HTC unveiled this afternoon the new virtual reality glasses HTC Vive Pro 2, and Vive Focus 3. Two high-end products that improve the hardware of their predecessors, although they do not revolutionize anything.
Many VR gaming fans were hoping that HTC would offer an answer to the Oculus Quest 2 by introducing a standalone headset (with its processor) but with a direct connection to a PC via a Display Port cable. The Quest 2 can be connected to the PC but only using streaming with compressed video, via USB cable or WiFi, and that frustrates many PC gamers.
Everything points to the fact that HTC wants to focus on the enterprise market, because it has introduced its Vive Focus 3 standalone glasses for businesses, and has simply upgraded the current HTC Vive Pro with the Focus 3 viewer, to get the new Vive Pro 2.
A priori, the HTC Vive Pro 2 has impressive specs and may become the best virtual reality glasses for PCs.
They have a 5K display (2448 x 2448 pixels for each eye) at 120 Hz, with a spectacular 120-degree FOV (field of view).
It uses a new type of stacked lens that increases the sweet spot (the area where you don’t see blur), but forces the use of a new lossless image compression system offered by Display Port, called DSC, which is only available on RTX cards and up. It also works with older cards but at lower resolution.
Otherwise, they retain the premium features of their predecessors: hardware IPD, 3D sound headphones, ergonomic settings, etc. And unfortunately, also their old-fashioned controllers that have no stick.
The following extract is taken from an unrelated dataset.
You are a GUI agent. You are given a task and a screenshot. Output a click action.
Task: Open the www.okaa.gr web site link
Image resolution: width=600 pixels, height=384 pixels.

Although they can be used with Valve Index haptic controllers or any other.
In these 5 years of VR glasses over $1,000 have remained a niche product, and so it is going to be with Vive Pro 2, which seems to give up competing with Quest 2, and throws in the towel in the gaming market.
HTC Vive Focus 3
Considering that half of the presentation was dedicated to showing investors and companies the professional applications of virtual reality, it seems that this is where the Taiwanese company wants to grow.
Vive Focus 3 are standalone glasses, i.e. they do not need to be connected to a PC. The screen is the same as Vive Pro 2, with 5K resolution (2448 x 2448 pixels for each eye) and a spectacular FOV (field of view) of 120 degrees. Of course, the refresh rate drops from 120 to 90 Hz, so as not to bring the mobile processor to its knees.
The Vive Focus 3 is powered by a Qualcomm Snapdragon XR2 processor, the same as the Quest 2.
It also has 4 cameras inside-out, i.e. in the glasses themselves, so it does not need sensors on the walls. With pads with magnetic clamping, the removable curved battery that holds two hours and recharges to 50% in 30 minutes with fast charging, hardware IPD, WiFi 6, Bluetooth 5.2, and two USB Type C connectors.